- EXTRACT PROVIDED:
Tag Archives: distributed filesystems

A few notes on Camlistore / Perkeep

edit 2020-11-30: A few years ago, Camlistore was renamed to Perkeep. I won’t go out of my way to update the article below in hopes that most of it applies. Please comment if this is not the case.

(Useful as of April 7 2014, git commit 6842063f7c1ff6ae47e302b50b6a5030867cc2cd)

I was playing a bit with Camlistore Perkeep and I like what I see. The presentation of Camlistore on FOSDEM 2014 done by Brad Fitzpatrick is quite insightful.

Here’s just a few notes so I don’t forget the caveats etc. I didn’t use a completely clean machine, so these are not instructions completely vetted up for public consumption. I presume a Debian Wheezy machine. Leave comments below, or mail me at blogのvucica.net.

Installing Go

Camlistore depends on Go language, at least Go 1.1. To install on Debian, as of early 2014 you need to use testing or unstable distributions. Here’s my /etc/apt/sources.list:

deb http://ftp.nl.debian.org/debian wheezy main
deb http://security.debian.org/ wheezy/updates main

deb http://ftp.nl.debian.org/debian testing main
deb http://ftp.nl.debian.org/debian unstable main

Here’s my /etc/apt/preferences.d/prioritize-stable (I prefer to use stable):

Package: *
Pin: release a=stable
Pin-Priority: 950

Package: *
Pin: release a=testing
Pin-Priority: 900

Package: *
Pin: release a=unstable
Pin-Priority: 800

Then use aptitude to choose golang version from testing. Hit e to use automated conflict resolver. With r, mark unsatisfactory solutions, then use , and . to browse different resolutions. At some point you’ll be offered correct installation of dependencies for golang. Hit ! to apply, then hit g twice to install.

- GIVEN EXERCISE A:
Set down, word for word, the passage of the Camlistore notes between "A few notes on" and "git commit 6842063f7c1ff6ae47e302b50b6a5030867cc2cd)", inclusive.
The Camlistore notes and the records have no connection to each other.

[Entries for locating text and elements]
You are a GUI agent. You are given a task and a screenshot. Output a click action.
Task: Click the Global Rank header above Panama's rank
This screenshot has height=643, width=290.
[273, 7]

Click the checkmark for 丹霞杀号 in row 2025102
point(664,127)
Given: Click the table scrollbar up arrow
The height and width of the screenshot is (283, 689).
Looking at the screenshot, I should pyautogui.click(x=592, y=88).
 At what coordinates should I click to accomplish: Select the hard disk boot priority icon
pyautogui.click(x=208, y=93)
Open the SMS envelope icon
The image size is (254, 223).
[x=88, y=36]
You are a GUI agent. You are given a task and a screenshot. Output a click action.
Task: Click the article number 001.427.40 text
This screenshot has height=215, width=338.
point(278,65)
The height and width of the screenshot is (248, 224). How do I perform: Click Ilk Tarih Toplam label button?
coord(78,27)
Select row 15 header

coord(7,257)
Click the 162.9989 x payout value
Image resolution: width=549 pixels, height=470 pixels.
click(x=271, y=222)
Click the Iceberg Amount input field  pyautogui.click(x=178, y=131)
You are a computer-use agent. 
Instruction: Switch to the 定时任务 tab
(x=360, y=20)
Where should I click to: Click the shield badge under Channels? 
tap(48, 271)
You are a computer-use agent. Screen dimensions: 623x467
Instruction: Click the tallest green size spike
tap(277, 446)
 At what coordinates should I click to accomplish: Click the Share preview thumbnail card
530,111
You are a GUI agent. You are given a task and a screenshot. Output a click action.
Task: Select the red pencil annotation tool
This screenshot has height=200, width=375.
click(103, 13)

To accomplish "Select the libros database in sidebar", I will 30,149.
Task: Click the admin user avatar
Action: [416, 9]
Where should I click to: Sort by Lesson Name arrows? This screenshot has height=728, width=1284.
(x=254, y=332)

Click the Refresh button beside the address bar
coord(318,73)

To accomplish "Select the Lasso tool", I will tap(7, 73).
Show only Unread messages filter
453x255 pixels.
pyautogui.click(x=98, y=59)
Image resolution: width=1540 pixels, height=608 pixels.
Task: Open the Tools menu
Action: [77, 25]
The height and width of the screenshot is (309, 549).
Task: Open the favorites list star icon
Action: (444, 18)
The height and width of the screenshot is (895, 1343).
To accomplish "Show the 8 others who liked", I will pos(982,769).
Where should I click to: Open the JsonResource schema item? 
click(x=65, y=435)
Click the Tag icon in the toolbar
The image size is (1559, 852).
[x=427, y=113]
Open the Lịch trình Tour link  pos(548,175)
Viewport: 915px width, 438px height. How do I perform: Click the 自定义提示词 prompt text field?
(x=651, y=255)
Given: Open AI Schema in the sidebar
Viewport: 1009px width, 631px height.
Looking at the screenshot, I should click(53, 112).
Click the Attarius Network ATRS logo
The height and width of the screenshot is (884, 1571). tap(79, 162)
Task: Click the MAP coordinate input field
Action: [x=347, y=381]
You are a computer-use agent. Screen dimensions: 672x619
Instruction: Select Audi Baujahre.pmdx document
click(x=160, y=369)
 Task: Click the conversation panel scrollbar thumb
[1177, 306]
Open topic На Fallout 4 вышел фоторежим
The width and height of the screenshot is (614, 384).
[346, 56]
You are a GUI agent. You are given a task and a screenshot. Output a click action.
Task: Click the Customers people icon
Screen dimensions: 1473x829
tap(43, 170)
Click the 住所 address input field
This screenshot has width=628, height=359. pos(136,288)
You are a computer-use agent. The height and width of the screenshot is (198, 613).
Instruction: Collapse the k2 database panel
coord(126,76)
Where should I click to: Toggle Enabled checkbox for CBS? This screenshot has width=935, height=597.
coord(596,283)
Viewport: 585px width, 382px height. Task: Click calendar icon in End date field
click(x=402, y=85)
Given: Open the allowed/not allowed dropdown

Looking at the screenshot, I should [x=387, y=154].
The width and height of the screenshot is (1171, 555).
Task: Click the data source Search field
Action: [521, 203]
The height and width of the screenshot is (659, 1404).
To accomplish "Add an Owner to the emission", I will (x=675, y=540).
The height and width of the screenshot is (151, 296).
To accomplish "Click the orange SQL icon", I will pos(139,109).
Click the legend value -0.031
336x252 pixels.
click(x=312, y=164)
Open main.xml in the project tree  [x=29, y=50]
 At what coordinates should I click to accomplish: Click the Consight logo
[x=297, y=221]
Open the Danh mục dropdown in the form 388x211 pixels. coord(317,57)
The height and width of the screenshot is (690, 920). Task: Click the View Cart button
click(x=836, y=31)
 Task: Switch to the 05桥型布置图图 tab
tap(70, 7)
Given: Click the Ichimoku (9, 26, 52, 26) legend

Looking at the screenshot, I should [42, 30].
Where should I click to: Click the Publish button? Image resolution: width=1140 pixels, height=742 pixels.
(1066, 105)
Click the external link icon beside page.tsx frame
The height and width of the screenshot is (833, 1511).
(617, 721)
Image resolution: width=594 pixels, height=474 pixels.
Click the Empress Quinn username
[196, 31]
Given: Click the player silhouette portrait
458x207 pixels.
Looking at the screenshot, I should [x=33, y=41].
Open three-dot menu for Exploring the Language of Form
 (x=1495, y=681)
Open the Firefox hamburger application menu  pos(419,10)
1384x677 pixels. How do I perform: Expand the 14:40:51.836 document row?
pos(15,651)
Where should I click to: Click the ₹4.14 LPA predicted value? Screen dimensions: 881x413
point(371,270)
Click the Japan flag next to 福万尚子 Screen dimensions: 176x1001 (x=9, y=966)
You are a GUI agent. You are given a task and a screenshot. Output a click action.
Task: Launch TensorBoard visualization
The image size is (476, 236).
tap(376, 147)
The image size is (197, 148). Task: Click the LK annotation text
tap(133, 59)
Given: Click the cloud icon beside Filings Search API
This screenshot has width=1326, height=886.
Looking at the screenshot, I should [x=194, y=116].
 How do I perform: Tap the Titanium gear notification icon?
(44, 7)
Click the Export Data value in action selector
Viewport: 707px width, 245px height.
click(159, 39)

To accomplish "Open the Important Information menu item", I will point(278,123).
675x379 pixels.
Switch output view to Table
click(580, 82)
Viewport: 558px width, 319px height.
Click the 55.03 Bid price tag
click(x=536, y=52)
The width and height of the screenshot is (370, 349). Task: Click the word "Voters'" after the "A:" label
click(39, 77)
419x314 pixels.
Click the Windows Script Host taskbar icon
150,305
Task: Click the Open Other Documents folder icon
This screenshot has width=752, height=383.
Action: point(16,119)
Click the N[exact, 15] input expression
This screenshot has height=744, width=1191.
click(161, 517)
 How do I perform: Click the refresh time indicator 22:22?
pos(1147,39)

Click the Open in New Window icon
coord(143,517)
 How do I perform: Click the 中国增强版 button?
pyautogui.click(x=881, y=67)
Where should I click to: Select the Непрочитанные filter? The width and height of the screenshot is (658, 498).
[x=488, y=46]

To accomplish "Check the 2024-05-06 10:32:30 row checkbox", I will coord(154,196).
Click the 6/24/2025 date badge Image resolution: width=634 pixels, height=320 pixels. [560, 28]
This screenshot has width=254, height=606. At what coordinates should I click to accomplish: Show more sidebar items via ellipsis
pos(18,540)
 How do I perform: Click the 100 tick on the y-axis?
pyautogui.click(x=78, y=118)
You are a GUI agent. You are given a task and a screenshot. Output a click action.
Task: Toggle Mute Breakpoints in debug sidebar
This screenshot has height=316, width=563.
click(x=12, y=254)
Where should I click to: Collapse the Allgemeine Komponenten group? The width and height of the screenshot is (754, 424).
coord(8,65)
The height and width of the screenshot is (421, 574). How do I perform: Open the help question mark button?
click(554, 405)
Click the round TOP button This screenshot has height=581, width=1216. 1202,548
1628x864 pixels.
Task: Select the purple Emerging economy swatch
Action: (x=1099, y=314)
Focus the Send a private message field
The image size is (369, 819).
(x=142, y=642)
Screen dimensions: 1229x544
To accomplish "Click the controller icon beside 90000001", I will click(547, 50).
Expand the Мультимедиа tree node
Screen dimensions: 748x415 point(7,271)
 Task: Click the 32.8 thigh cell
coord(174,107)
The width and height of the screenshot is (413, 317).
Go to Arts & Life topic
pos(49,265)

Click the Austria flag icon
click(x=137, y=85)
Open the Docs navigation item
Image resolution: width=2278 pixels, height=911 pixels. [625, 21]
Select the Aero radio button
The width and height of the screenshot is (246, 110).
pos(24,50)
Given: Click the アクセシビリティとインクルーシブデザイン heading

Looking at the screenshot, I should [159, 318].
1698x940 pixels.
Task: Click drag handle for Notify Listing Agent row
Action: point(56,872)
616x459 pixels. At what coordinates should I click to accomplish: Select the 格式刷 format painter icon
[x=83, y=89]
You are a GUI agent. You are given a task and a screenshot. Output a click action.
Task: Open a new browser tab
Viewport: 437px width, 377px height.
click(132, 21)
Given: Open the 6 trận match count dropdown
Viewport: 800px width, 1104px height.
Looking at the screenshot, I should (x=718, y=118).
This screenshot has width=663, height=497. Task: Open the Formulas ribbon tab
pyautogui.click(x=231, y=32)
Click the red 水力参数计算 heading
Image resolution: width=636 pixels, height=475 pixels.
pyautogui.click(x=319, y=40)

- GIVEN EXERCISE B:
Extract the records exactly as they appear, from their start through the line holding "should pyautogui.click(x=592, y=88).", inclusive.

- COMPLETE RESPONSE A:
A few notes on Camlistore / Perkeep

edit 2020-11-30: A few years ago, Camlistore was renamed to Perkeep. I won’t go out of my way to update the article below in hopes that most of it applies. Please comment if this is not the case.

(Useful as of April 7 2014, git commit 6842063f7c1ff6ae47e302b50b6a5030867cc2cd)

- COMPLETE RESPONSE B:
You are a GUI agent. You are given a task and a screenshot. Output a click action.
Task: Click the Global Rank header above Panama's rank
This screenshot has height=643, width=290.
[273, 7]

Click the checkmark for 丹霞杀号 in row 2025102
point(664,127)
Given: Click the table scrollbar up arrow
The height and width of the screenshot is (283, 689).
Looking at the screenshot, I should pyautogui.click(x=592, y=88).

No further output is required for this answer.